Optimize critical hints

A TLS handshake is the first step to create a secure connection between the browser and web server. Without an intervention, the Critical-CH response header was designed to tell the browser to immediately retry the request if the first one was sent without a critical hint.

Sequence diagram for Client Hints with critical hints.
When a critical hint is requested by the server, the client will retry sending the first request for the webpage with the critical hint. In this example, the hint for Sec-CH-UA-Model is requested twice: once as a Client Hint with Accept-CH and again as a critical hint with Critical-CH.

To optimize critical hints (Critical-CH header), you must intercept this handshake and provide a model for Client Hints. These steps may be complex, and require advanced knowledge.

The ACCEPT_CH HTTP/2 and HTTP/3 frames, combined with the TLS ALPS extension, is a connection-level optimization to deliver the server's Client Hint preferences in time for the first HTTP request. These require complex configuration, and we recommend only using this for truly critical information.

BoringSSL (a fork of OpenSSL) helps you work with Google's experimental features in Chromium. At this time, ALPS is only implemented in BoringSSL.

If you need to use critical hints, refer to our guide on critical hints reliability and optimization.


How long will hints specified via the Accept-CH header be sent?

Hints specified via the Accept-CH header will be sent for the duration of the browser session or until a different set of hints is specified.

Does UA-CH work with HTTP/2 and HTTP/3?

UA-CH works with both HTTP/2 and HTTP/3 connections.

Do subdomains (and CNAMEs) require a top-level page Permissions-Policy to access high-entropy UA-CH?

High-entropy UA-CH on request headers are restricted on cross-origin requests regardless of how that origin is defined on the DNS side. Delegation must be handled via Permissions-Policy for any cross-origin subresource or obtained via JavaScript that executes in the cross-origin context.

How does User-Agent reduction affect bot detection?

Chrome's change to its User-Agent string does not directly impact the User-Agent string that a bot chooses to send.

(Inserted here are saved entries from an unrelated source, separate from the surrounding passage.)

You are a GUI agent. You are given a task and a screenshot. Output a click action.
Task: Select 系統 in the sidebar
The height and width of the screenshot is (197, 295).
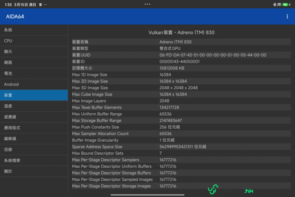click(34, 30)
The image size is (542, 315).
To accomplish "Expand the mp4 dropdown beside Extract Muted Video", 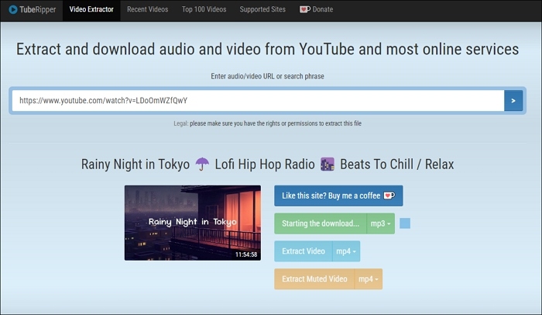I will (x=368, y=279).
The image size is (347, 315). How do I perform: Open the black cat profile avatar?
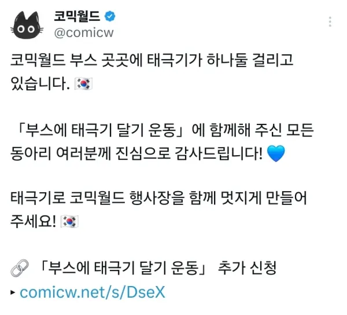point(27,25)
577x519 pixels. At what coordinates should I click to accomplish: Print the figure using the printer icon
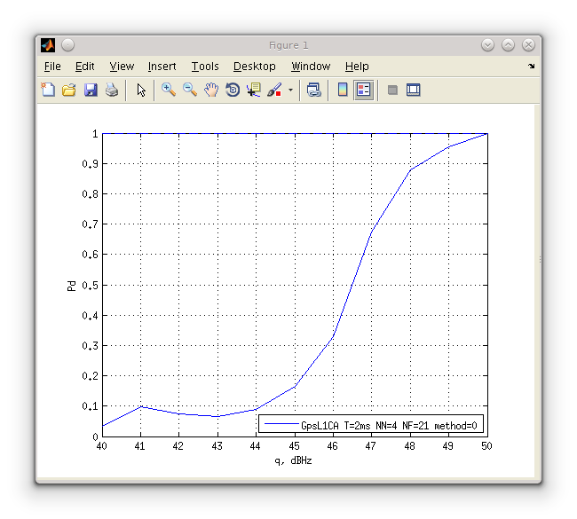click(112, 90)
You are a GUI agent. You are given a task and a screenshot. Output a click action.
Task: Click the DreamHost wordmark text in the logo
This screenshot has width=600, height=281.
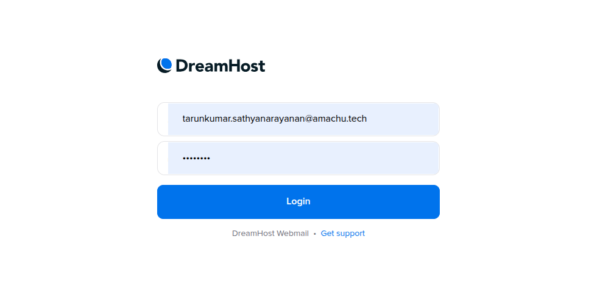221,66
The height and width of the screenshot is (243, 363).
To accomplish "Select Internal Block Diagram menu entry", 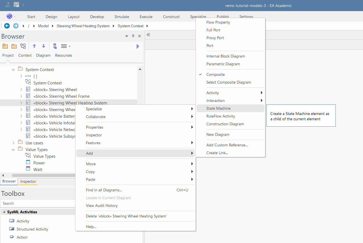I will pyautogui.click(x=226, y=56).
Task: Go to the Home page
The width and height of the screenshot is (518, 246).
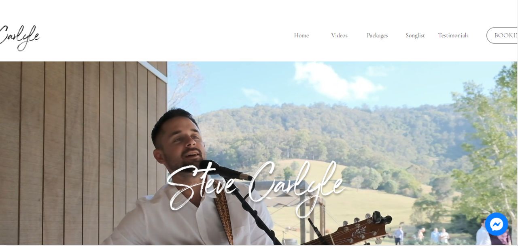Action: (301, 35)
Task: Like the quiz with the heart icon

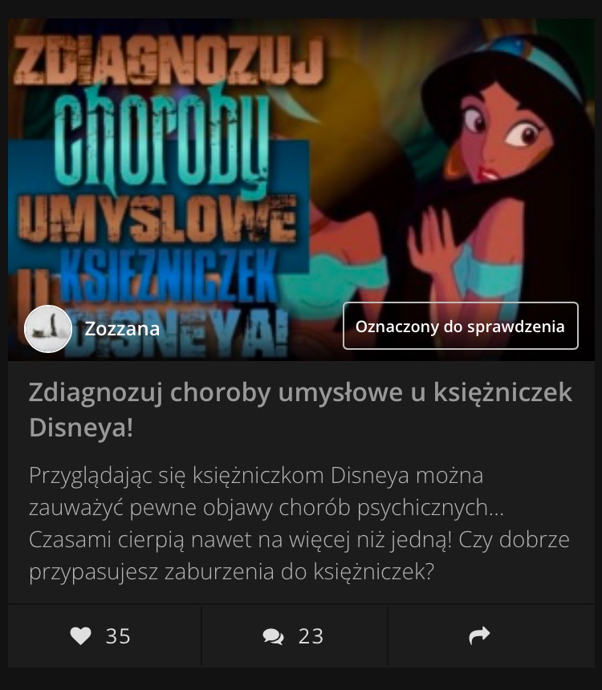Action: pos(80,636)
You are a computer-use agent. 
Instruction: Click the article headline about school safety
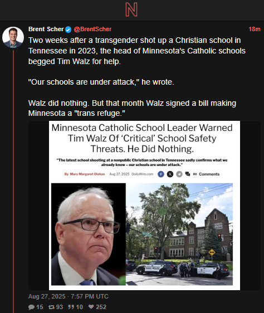click(142, 138)
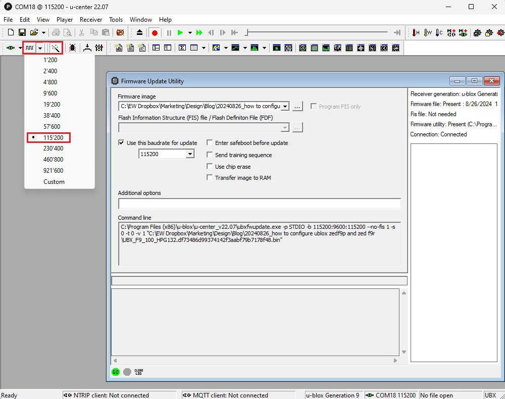
Task: Select 460'800 from the baudrate list
Action: click(x=53, y=160)
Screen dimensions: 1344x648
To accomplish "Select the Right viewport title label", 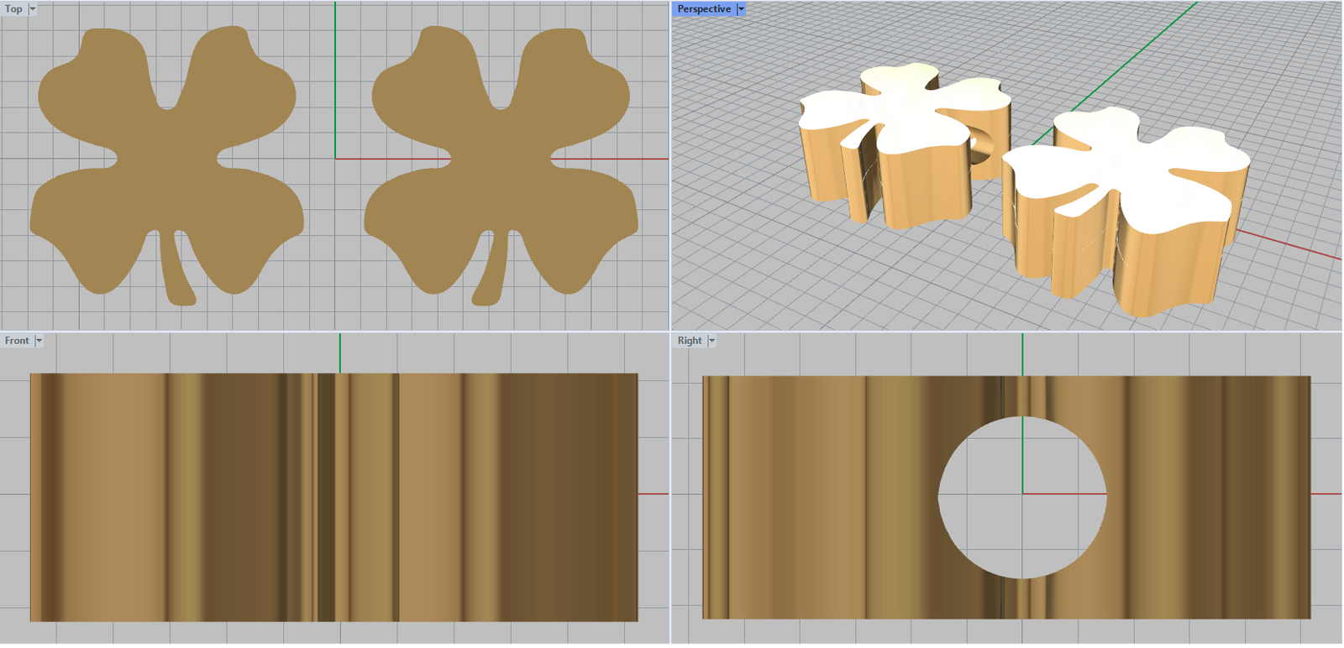I will coord(689,341).
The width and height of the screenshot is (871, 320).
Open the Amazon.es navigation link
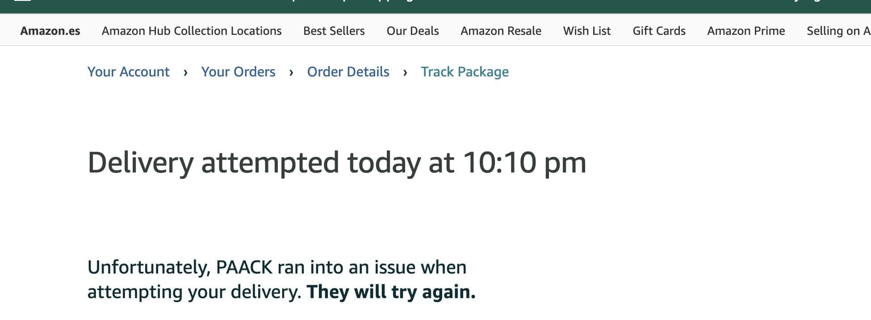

Bots may choose to update their own strings to reflect the reduced information Chrome sends, but that is entirely their implementation choice. Chrome is still sending the same User-Agent format, and bots that append their own identifier to the end of a Chrome User-Agent string can continue to do so.

For any concerns with specific bots, it may be worth reaching out directly to the owners to ask if they have any plans to change their User-Agent string.